I had reported to work early today in order to get some things done before our meeting which I believed would start around 10am since my colleague usually shows up at work around that time. But as the hours rolled by and my colleague remained absent, I decided that he had forgotten all about our meeting (my cellphone battery was dead so I couldn't contact him either) and turned my attention to other pressing matters I had on my to-do list. So it wasn't so bad that I got stood up.
Besides, I had important letters to write for various purposes to administration officials in relation to the coming registration period. I was also busy with setting teaching assignments for our teaching staff for the coming semester--which is one of the toughest tasks I've ever handled as we are don't have enough faculty members to handle all the courses we need to offer each school term.
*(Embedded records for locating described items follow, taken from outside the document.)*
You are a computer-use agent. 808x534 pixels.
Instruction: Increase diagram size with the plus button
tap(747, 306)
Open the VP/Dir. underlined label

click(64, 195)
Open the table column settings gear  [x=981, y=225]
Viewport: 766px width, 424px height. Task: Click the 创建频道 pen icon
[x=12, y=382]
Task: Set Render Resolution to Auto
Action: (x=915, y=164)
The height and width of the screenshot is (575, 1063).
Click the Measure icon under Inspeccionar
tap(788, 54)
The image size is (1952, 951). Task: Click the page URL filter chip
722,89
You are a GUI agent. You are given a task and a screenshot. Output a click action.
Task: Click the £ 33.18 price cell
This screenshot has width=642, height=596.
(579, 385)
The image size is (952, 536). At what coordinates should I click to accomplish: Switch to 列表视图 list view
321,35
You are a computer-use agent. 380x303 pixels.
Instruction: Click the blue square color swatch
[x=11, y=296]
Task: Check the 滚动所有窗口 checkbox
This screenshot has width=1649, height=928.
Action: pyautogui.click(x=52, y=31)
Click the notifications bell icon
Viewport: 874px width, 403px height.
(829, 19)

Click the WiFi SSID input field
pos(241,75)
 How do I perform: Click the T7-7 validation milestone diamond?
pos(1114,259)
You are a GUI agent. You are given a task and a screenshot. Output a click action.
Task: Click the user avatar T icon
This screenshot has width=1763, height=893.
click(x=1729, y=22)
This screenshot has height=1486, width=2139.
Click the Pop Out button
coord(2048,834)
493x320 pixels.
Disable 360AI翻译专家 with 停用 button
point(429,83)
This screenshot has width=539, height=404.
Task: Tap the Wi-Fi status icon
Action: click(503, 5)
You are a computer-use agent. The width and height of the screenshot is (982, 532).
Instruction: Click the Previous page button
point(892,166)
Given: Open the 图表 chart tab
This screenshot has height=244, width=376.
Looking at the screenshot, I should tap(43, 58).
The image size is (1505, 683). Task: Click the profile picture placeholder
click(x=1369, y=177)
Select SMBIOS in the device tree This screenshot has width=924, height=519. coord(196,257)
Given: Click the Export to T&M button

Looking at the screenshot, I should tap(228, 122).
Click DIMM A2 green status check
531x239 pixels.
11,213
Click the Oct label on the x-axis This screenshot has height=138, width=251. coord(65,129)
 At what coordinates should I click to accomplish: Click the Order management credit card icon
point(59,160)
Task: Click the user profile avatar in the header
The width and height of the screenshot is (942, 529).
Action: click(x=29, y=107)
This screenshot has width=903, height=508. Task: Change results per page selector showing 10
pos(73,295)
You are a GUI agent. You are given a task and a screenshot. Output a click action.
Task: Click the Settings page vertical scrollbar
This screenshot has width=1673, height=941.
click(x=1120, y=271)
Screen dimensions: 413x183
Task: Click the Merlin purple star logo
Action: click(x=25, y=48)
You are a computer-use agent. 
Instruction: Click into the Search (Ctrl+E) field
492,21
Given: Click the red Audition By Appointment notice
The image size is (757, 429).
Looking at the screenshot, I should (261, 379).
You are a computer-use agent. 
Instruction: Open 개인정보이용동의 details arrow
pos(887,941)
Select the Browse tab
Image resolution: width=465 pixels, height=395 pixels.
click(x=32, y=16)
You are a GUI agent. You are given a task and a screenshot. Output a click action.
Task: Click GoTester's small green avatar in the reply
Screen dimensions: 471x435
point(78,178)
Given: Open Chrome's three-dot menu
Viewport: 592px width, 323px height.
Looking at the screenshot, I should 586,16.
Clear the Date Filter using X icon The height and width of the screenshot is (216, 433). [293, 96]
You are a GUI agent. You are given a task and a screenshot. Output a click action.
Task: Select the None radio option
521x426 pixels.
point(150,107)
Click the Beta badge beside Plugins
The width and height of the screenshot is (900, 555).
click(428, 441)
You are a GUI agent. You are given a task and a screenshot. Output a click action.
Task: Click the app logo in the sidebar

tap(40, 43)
In fact, I nearly didn't get those done as I was always being interrupted by a constant stream of students coming in to my office to see me for all sorts of reasons. A small percentage of these were students who were dismissed due to failing grades and needed my recommendation to back up their appeal for readmission. These cases take a lot of my time as I have to review their supporting documents and talk to each student before deciding whether I should recommend approval or disapproval of his/her readmission. Some of the students were those whose final projects I was supervising as well and it took some time as well to read drafts of their final papers before I could approve of them. Most of the students though who came simply needed my signature for all sorts of forms they had to accomplish for the coming registration period. While it doesn't take too much time for me to ask a few questions before affixing my signature on the forms, these brief interruptions can still be annoying as they usually break my train of thought when I'm especially working on something difficult--like making teaching assignments!
Sigh. Such is my life in between school terms.